Dopo Francisco Goya e Max Klinger, il filone espositivo promosso dal Museo Civico delle Cappuccine di Bagnacavallo sui più importanti artisti internazionali che hanno saputo esprimere massimamente la loro grandezza attraverso l’incisione non poteva che proseguire con Albrecht Dürer (1471-1528). Il 21 settembre scorso ha aperto al pubblico la mostra Albrecht Dürer. Il privilegio dell’inquietudine (fino al 19 gennaio 2020), organizzata dal Comune di Bagnacavallo e curata da Diego Galizzi e Patrizia Foglia. L’evento espositivo di grande rilievo – con più di 120 opere grafiche del maestro di Norimberga provenienti da prestigiose collezioni pubbliche e private italiane – ha già riscosso notevole successo dal punto di vista del pubblico.

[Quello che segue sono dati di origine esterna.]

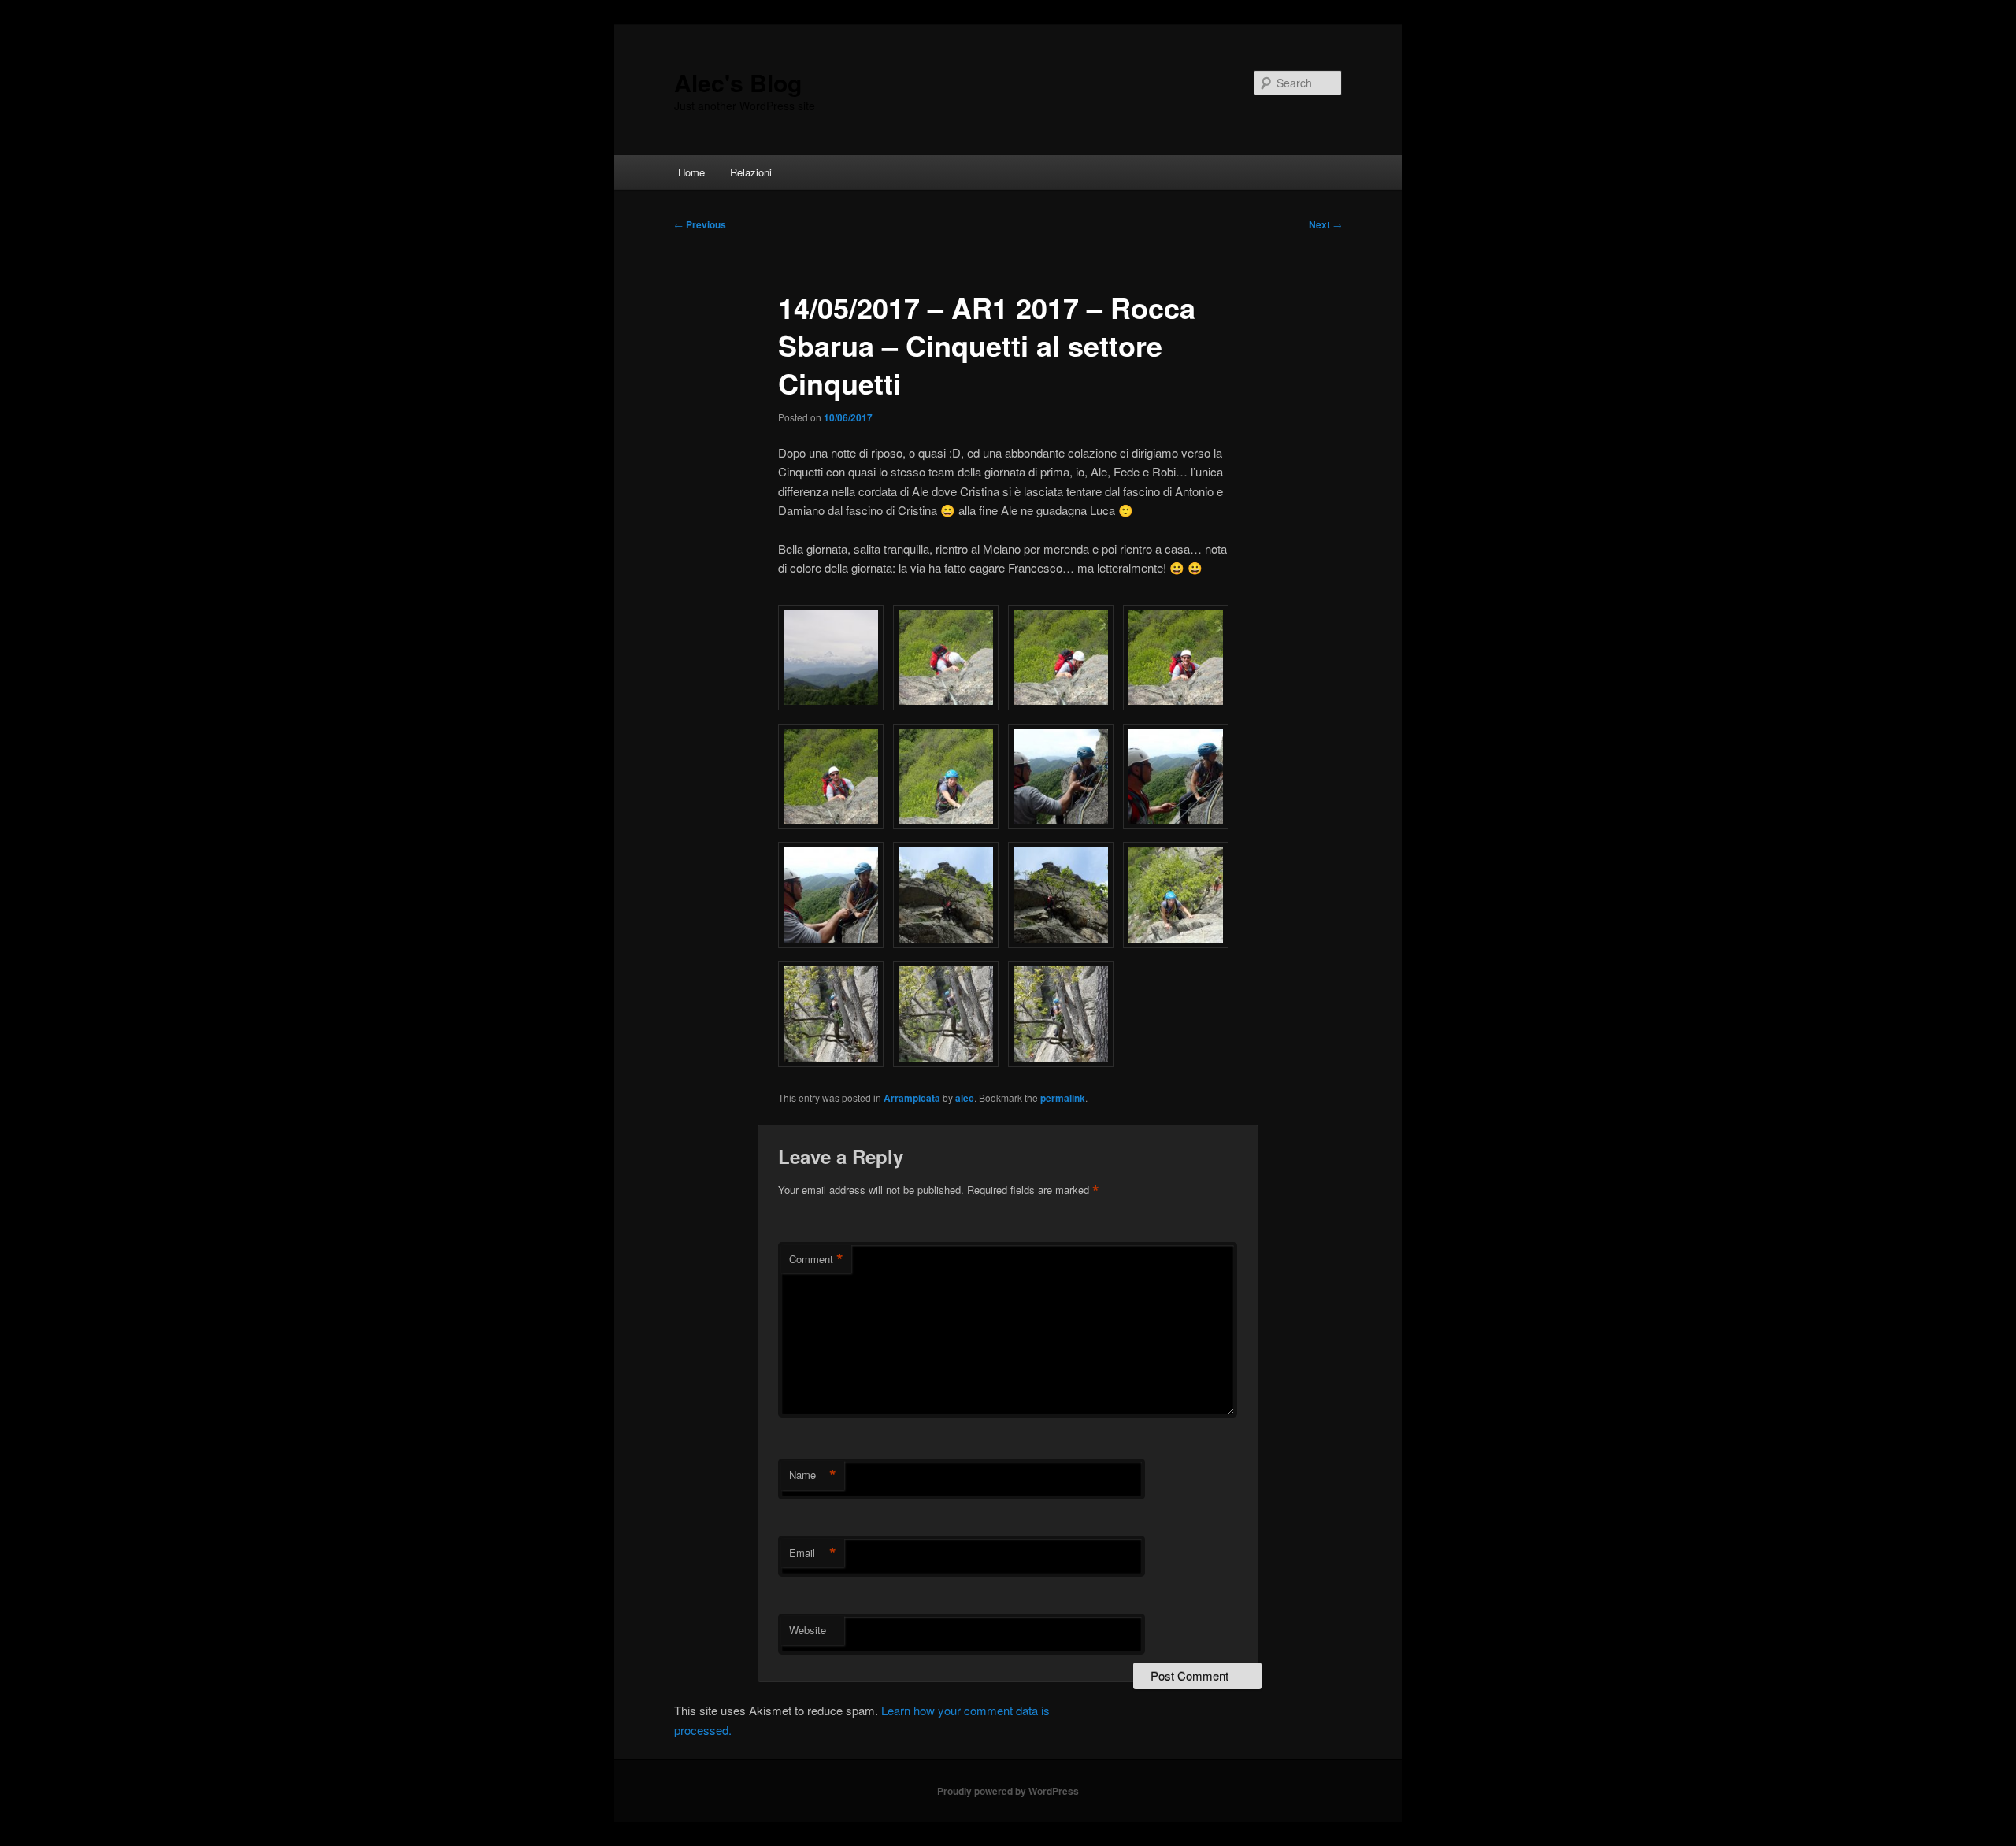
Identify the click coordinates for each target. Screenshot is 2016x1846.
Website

Dürer è il “padre nobile” del pensiero grafico, colui che ha saputo innalzare il disegno e l’incisione a espressione artistica non più ancella della pittura, ma pienamente libera e autonoma. Lo riconosceva lo stesso Max Klinger: “Un’opera grafica di Dürer non si riferisce né a un quadro replicato, né traduce sensazioni di colore in forme estranee alla tecnica adottata. È compiuta in se stessa e definitiva, priva solo di quanto l’idea, eternamente inarrivabile, rifiuta alle possibilità di ogni artista“.

Il progetto espositivo si pone come un invito ad incontrare le diverse anime di Dürer, sia come uomo che come artista. La sua personalità, il suo spirito e naturalmente la sua arte non sono semplici da cogliere nella loro unità. La critica lo ha definito ora un umanista, ora un gotico, ora un artigiano, ora un teorico: la verità è che non è possibile separare le sue singole anime, era tutto questo insieme, aveva in sé l’eterna contraddizione che contraddistingue i più grandi artisti.

All’interno della narrazione che abbiamo fatto del grande maestro norimberghese – spiega Diego Galizzi, direttore del museo e curatore della mostra – si possono ammirare i più noti capolavori dell’artista come il ciclo dell’Apocalisse, il Sant’Eustachio, il San Girolamo nello studio e Il Cavaliere la morte e il diavolo. La mostra ha il suo punto focale in quell’enigmatico capolavoro che è la Melanconia, un’opera pregna di intellettualismo fin quasi all’esoterismo, che cela un vero e proprio autoritratto spirituale dell’artista, giunto alla melanconica presa di coscienza che un approccio razionale all’arte e al mondo non può che dare risposte insufficienti”.

Albrecht Durer

È in una Germania ancora permeata da uno spirito gotico e medievale che prende il via l’avventura artistica di Albrecht Dürer, un genio inquieto, un talento dell’arte nordica fatalmente attratto dall’arte rinascimentale italiana e insolitamente disposto alla ricerca teorica e scientifica. Non fosse stato per l’influenza dell’intellettuale e amico Willibald Pirckheimer, probabilmente quest’umile figlio di un artigiano orafo avrebbe orientato i suoi interessi artistici verso Nord, verso la lezione fiamminga, come molti altri artisti suoi conterranei. Invece Pirckheimer lo orientò alla dimensione culturale del nostro Rinascimento, spalancando la mente dell’artista a ricerche a lui aliene, in primo luogo quella tesa a carpire i segreti della rappresentazione dello spazio e della bellezza. Ciò è stato possibile essenzialmente per un motivo: Dürer, come Leonardo, era un ricercatore universale, continuamente ansioso di produrre cose nuove, aveva, come diceva Carl Gustav Carus, «un anelito incessante verso una perfezione irraggiungibile e un’acuta coscienza di problemi insolubili». Per Dürer l’arte incisoria fu il mezzo ideale per trasmettere una nuova iconografia, sacra o profana, un modo modernissimo per dialogare con il proprio tempo, con la contemporaneità di quel Rinascimento che era caratterizzato dall’avventura del sapere.

Il taglio che i curatori hanno voluto dare all’allestimento offre al pubblico molto più che una rassegna di opere d’arte, ma un vero e proprio racconto, che procede attraverso dieci sezioni tematiche, immergendo il visitatore nel visionario sogno di perfezione di un ragazzo, figlio di un umile orafo di Norimberga, che ha voluto inseguire il suo desiderio di appropriarsi dei segreti della rappresentazione della bellezza.